ENTRIES PROVIDED:
---+---

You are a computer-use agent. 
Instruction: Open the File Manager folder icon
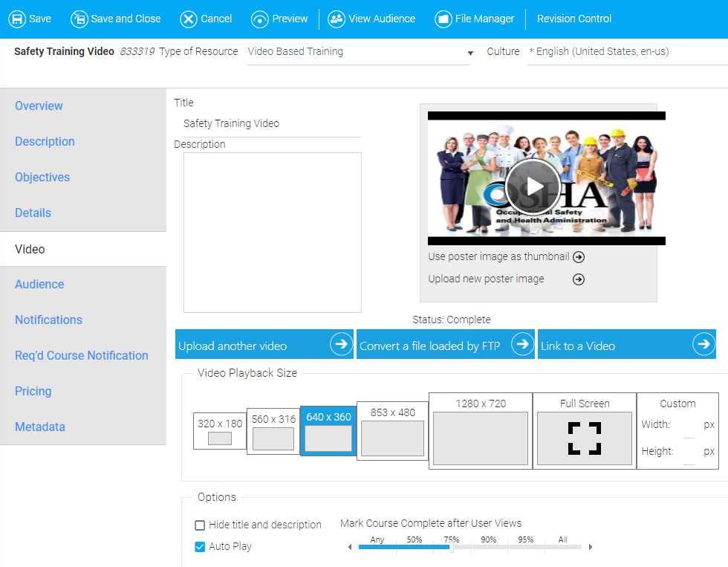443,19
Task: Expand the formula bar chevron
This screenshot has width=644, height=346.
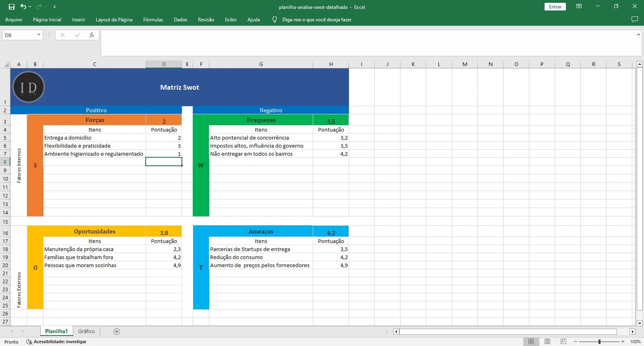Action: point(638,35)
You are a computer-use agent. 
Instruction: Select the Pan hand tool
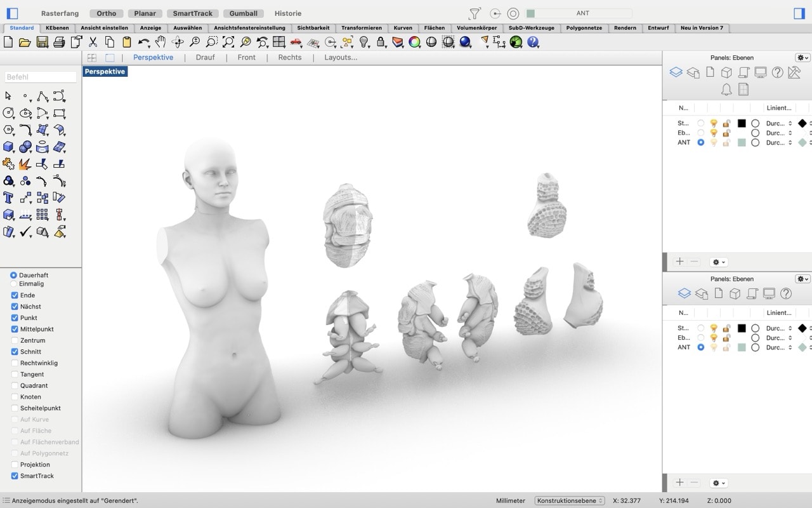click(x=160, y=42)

---+---

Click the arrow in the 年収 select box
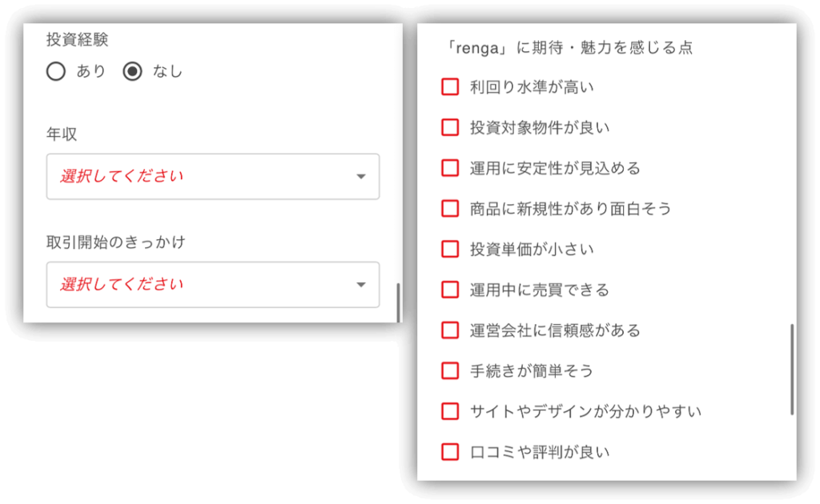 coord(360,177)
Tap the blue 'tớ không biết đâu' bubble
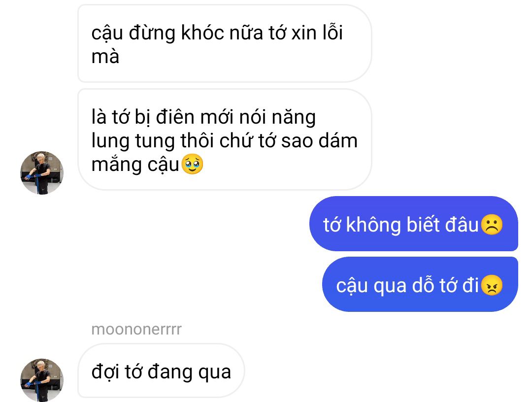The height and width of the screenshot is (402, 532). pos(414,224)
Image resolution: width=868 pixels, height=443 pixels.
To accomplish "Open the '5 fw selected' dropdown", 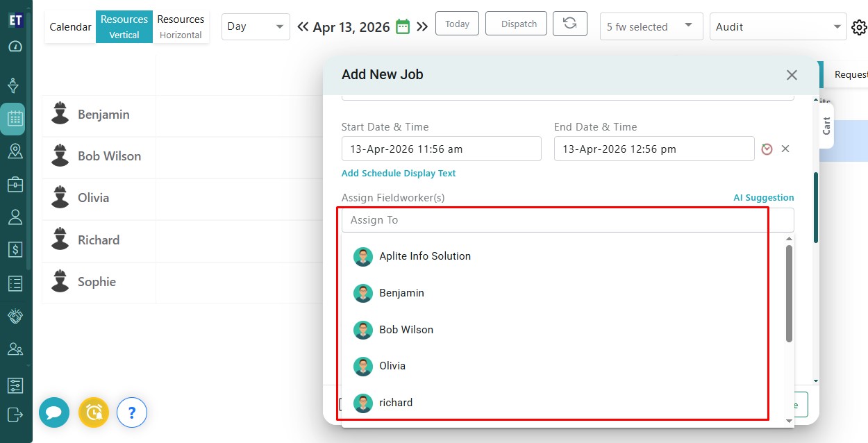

---+---

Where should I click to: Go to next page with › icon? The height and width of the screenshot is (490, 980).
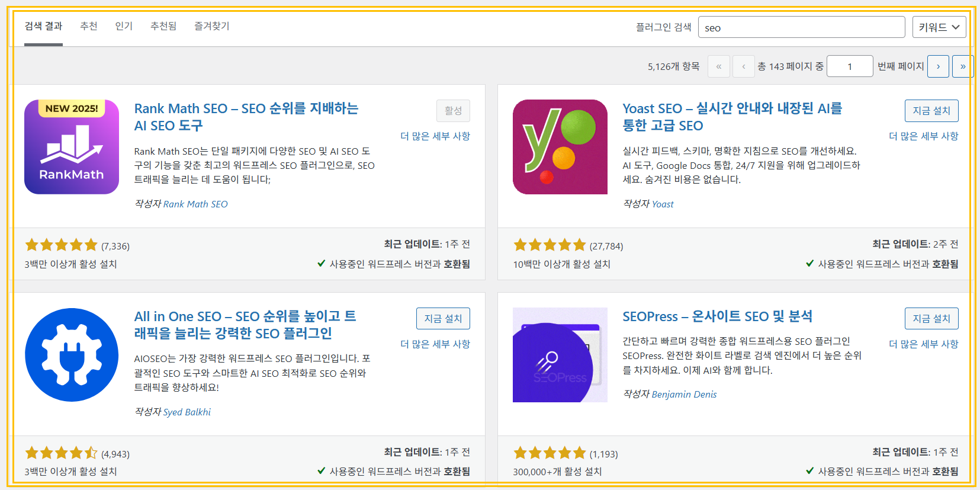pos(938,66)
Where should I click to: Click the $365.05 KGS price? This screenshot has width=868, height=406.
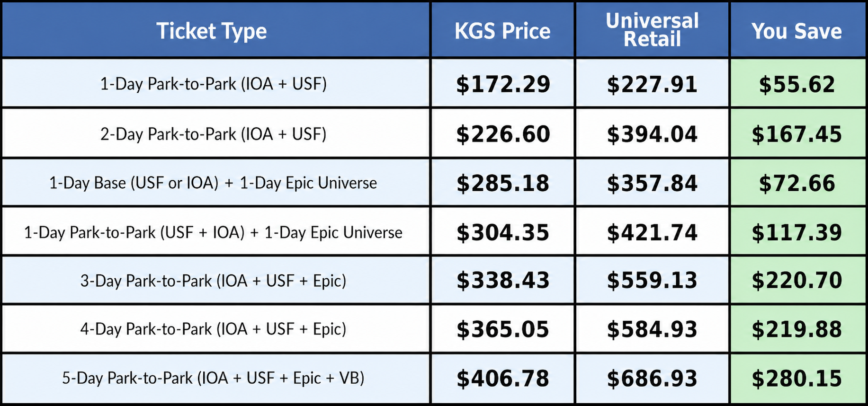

---+---

YOUR ASSIGNMENT:
Give back exactly, and solely, the section of the data above bounded by the line containing "Where should I click to: Go" and the line containing "Where should I click to: Click", both bounding lines included and pictures omitted.

EXPECTED ANSWER:
Where should I click to: Go to next page with › icon? The height and width of the screenshot is (490, 980).
pos(938,66)
Where should I click to: Click the $365.05 KGS price? This screenshot has width=868, height=406.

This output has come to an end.